▼発表スケジュール
中古住宅販売 翌月25日前後
中古住宅販売成約指数 翌月下旬
住宅売買の9割以上を占める中古住宅販売件数は、住宅市場の動向を見るうえで重要。中古住宅市場の動向を表す指標のうち、中古住宅販売成約指数は契約成立段階の統計であり、中古住宅販売戸数は受け渡し段階の統計である。中古住宅の販売者は、購入者と販売契約を締結すると、売買物件をMLS(Multiple Listing Service)に中古住宅販売契約として登録する。登録後の物件の8割は2か月以内に実際の受渡し(=中古住宅販売)が行われ、残りの大半は3カ月以内に受け渡される。このため、成約指数は先行指標として注目を浴びる。
▼指標の中身
中古住宅販売件数は、種類別および地域別の詳細が発表されている。種類別内訳では、一世帯住宅が全体の約9割、変動幅の大きい多世帯住宅が全体の1割程度である。地域別内訳では、南部が約4割、中西部および西部が2割強、北東部が約1割を占めている。
▼市場の注目点
1.中古住宅在庫の動向を判断する上では、在庫過剰感の指標となる在庫/販売比率が有用。

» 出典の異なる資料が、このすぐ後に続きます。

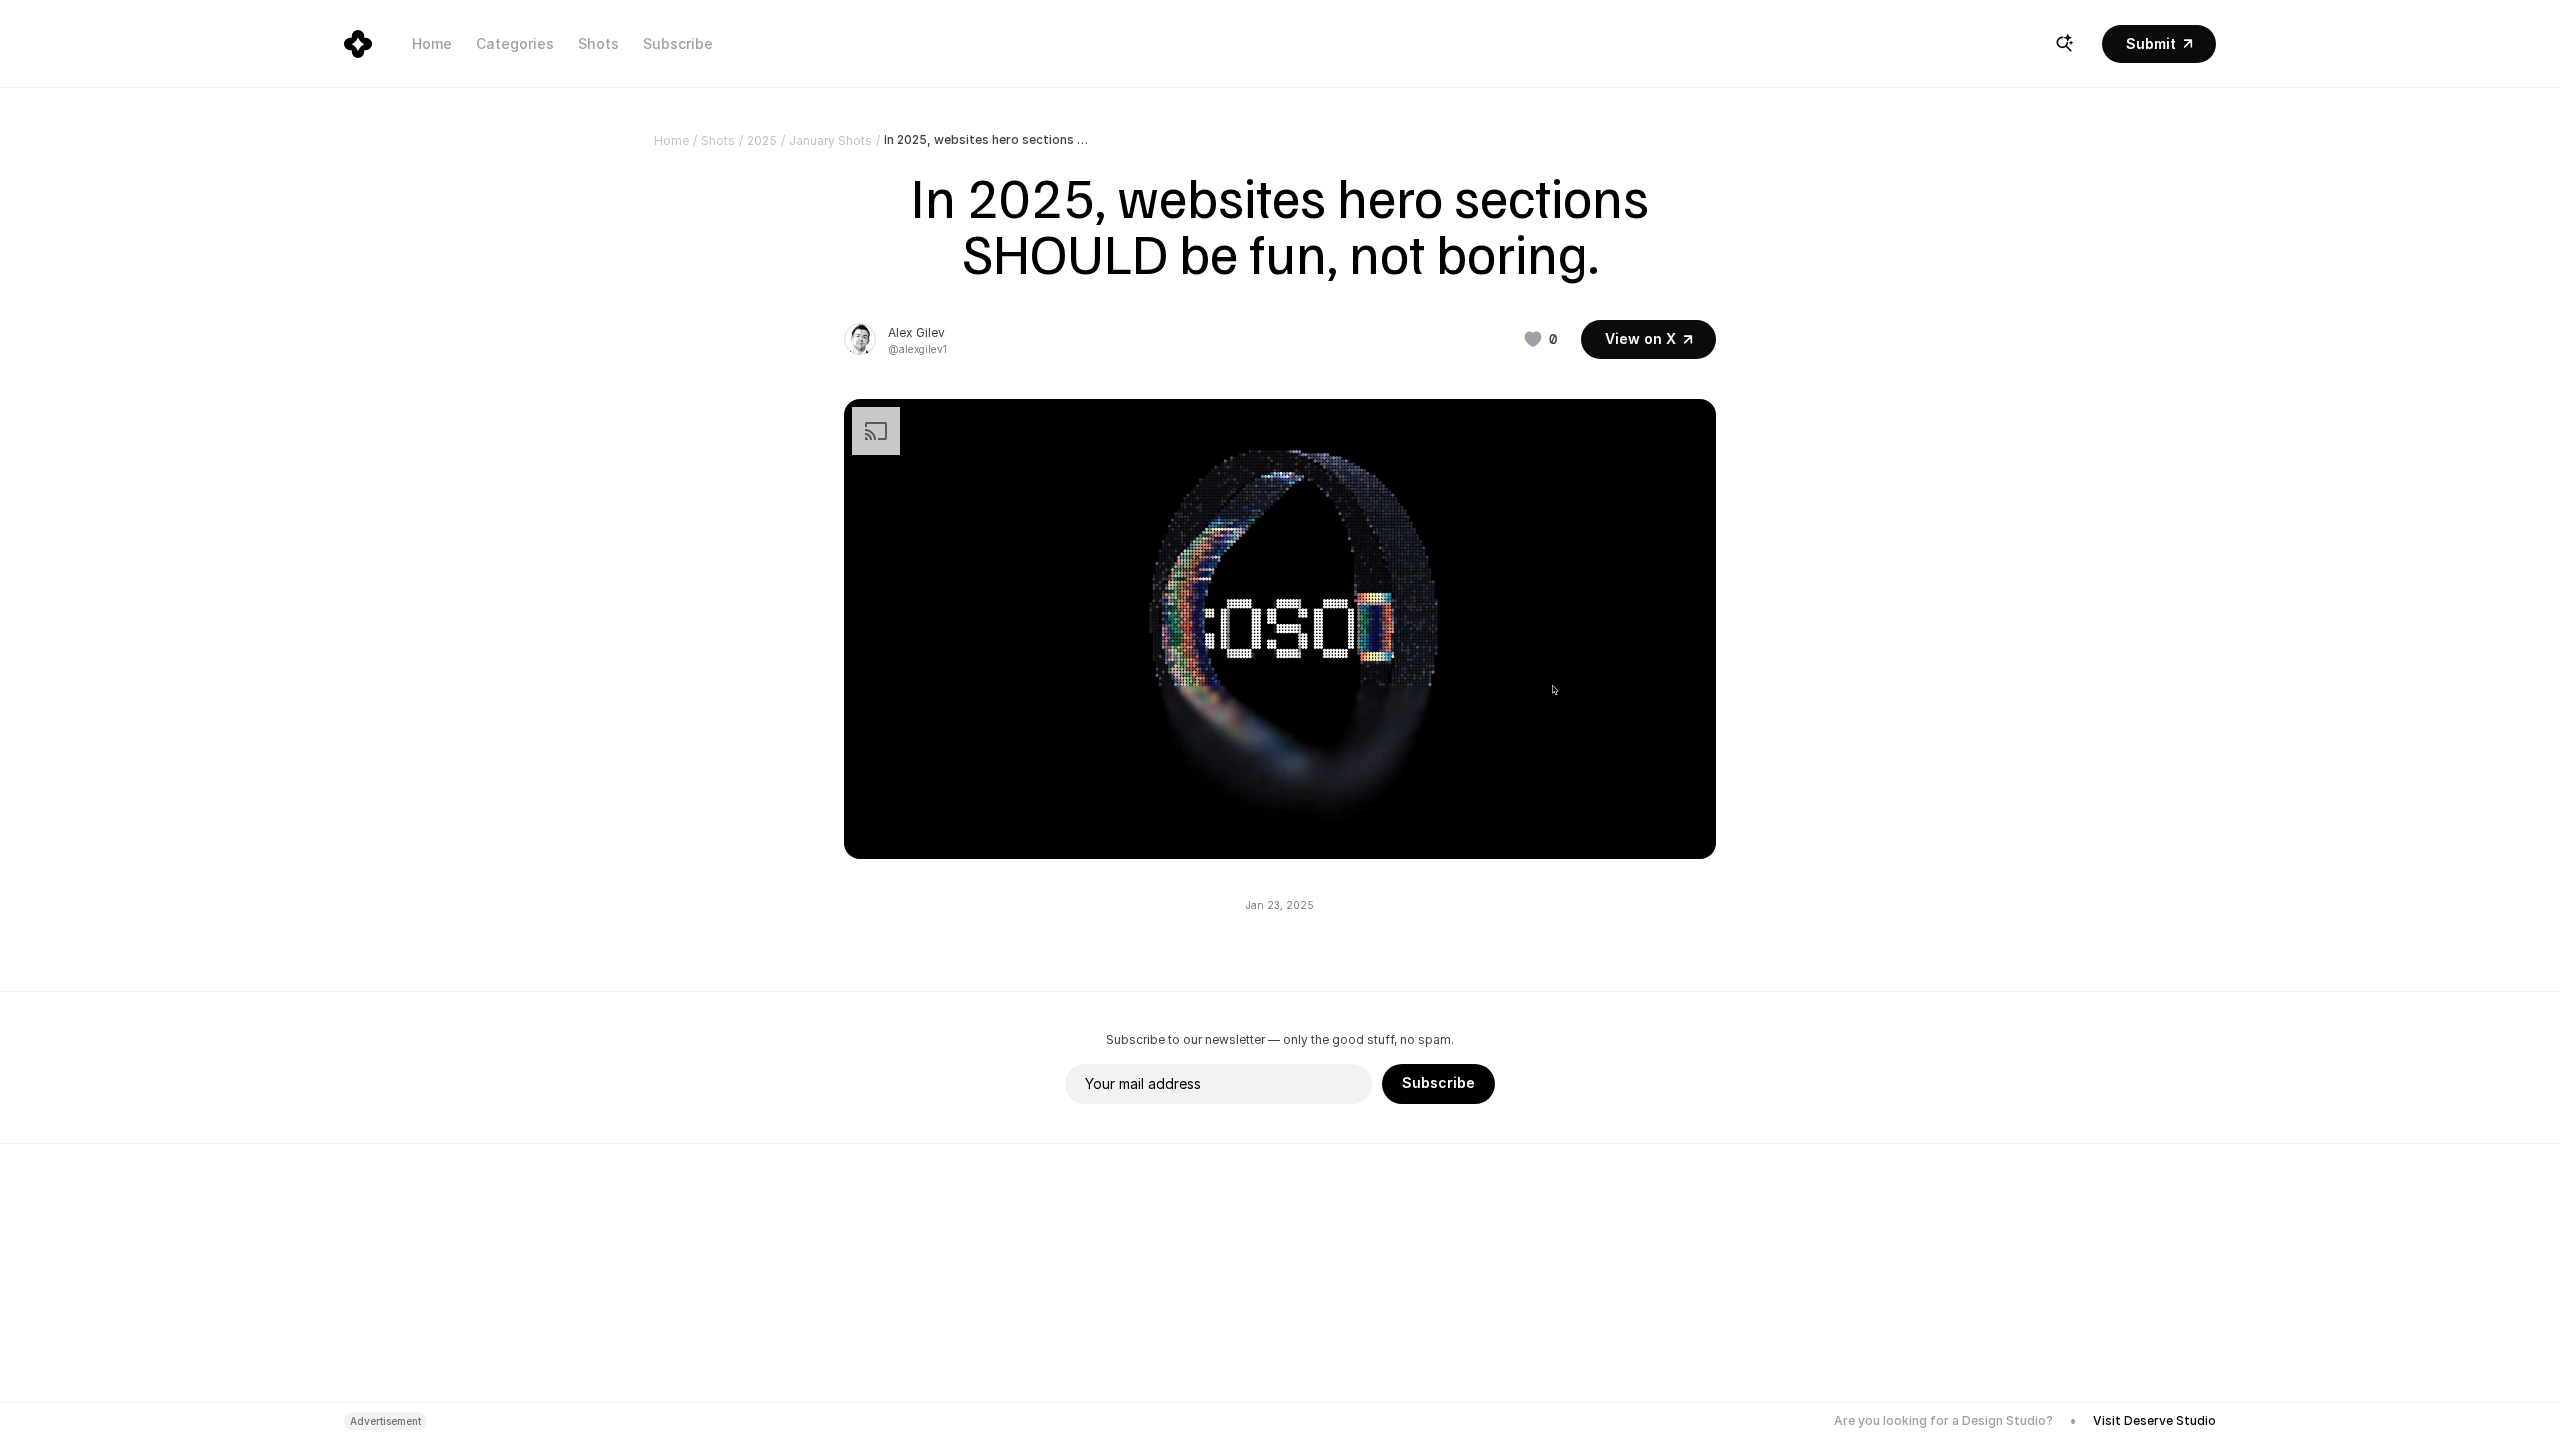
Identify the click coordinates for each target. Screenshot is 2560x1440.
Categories (515, 43)
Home (432, 43)
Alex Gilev (916, 332)
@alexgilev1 (917, 349)
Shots (598, 43)
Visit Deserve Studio (2154, 1420)
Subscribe (678, 43)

2.中古住宅価格(中央値)の家計所得に対する倍率は、金融危機後に住宅バブル前の長期平均まで割高感が解消したが、その後は再び上昇に転じている。
3.発表元は購入者内訳(初回購入者、投資家など)およびディストレス物件が中古住宅販売に占めていた割合も発表している。ディストレス物件と中古住宅販売価格の間には一定の逆相関もみられる。ただ銀行がディストレス物件の処分に熱心であるため、春から夏の学年末に伴う通常の住宅売買の増加時にはディストレス物件の販売割合が低下し、中古住宅価格は上昇しやすい。
4.構造的な住宅需要を予想する上では世帯形成が重要。金融危機後は景気悪化や信用基準引き締めで世帯形成を遅らせる傾向が住宅需要を押し下げたと考えられる。